§ What you are asked to do: Write out an exact copy of the line with "Task: Select column E header" and of each line after it, through the end of the records below.
====
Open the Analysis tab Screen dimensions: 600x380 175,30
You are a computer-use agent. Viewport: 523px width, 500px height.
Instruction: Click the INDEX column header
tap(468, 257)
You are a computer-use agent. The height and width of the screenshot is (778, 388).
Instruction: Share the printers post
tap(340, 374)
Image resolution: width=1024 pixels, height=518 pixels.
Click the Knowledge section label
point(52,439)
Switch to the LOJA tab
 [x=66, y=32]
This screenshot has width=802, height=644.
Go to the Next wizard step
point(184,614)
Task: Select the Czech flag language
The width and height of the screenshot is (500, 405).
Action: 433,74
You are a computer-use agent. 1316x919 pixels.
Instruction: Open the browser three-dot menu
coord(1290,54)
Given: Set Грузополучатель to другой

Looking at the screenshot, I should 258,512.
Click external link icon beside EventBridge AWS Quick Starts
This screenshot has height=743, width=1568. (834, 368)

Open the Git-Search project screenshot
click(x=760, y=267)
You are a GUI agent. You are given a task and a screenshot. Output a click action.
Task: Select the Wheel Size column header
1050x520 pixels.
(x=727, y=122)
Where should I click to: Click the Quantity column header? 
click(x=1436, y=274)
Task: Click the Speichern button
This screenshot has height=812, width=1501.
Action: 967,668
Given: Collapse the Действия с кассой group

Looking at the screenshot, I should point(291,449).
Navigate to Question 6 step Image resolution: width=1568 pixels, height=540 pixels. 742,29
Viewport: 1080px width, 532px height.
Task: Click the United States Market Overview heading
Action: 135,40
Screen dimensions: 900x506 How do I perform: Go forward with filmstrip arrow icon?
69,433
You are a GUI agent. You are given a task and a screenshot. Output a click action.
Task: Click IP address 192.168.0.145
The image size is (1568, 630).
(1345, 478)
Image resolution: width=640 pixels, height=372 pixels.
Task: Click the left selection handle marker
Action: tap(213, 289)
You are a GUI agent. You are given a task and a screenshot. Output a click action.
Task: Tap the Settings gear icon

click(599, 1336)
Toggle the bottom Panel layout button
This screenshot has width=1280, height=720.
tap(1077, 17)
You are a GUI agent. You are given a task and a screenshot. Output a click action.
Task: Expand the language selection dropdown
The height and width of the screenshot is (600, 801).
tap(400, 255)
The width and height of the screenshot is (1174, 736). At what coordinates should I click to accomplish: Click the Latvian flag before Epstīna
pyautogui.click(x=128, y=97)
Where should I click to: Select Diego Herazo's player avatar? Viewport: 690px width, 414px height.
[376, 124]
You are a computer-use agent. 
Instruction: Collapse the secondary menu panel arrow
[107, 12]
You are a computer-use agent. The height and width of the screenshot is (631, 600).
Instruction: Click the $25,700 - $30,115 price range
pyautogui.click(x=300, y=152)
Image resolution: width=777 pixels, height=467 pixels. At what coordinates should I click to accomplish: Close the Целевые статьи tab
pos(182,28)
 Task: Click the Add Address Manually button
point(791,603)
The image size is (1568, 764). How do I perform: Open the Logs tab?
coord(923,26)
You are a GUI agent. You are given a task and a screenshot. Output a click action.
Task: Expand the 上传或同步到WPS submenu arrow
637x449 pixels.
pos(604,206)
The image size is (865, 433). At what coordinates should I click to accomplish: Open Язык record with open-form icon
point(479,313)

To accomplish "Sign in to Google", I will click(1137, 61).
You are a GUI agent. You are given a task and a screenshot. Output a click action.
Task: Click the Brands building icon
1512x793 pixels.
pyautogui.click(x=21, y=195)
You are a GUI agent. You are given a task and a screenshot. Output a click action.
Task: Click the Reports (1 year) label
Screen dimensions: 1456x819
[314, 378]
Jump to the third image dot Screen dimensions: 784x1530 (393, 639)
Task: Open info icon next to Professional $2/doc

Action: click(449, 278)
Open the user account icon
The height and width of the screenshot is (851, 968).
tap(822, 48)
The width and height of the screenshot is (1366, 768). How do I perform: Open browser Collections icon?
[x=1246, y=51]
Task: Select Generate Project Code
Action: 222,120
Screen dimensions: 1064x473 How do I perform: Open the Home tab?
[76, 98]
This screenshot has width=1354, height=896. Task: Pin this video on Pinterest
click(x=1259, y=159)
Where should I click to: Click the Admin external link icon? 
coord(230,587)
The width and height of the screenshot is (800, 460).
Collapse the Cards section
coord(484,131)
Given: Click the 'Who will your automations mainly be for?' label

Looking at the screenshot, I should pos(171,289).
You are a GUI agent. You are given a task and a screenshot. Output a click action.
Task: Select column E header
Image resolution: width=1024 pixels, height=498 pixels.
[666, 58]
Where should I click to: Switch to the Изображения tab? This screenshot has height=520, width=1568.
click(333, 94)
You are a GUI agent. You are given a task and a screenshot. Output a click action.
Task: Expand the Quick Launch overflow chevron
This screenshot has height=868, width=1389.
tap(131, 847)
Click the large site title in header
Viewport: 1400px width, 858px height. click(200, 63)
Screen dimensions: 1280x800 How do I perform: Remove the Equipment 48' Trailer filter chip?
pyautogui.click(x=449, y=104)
====
§ Solution for this task:
Task: Select column E header
Image resolution: width=1024 pixels, height=498 pixels.
[666, 58]
Where should I click to: Switch to the Изображения tab? This screenshot has height=520, width=1568.
click(333, 94)
You are a GUI agent. You are given a task and a screenshot. Output a click action.
Task: Expand the Quick Launch overflow chevron
This screenshot has height=868, width=1389.
tap(131, 847)
Click the large site title in header
Viewport: 1400px width, 858px height. click(200, 63)
Screen dimensions: 1280x800 How do I perform: Remove the Equipment 48' Trailer filter chip?
pyautogui.click(x=449, y=104)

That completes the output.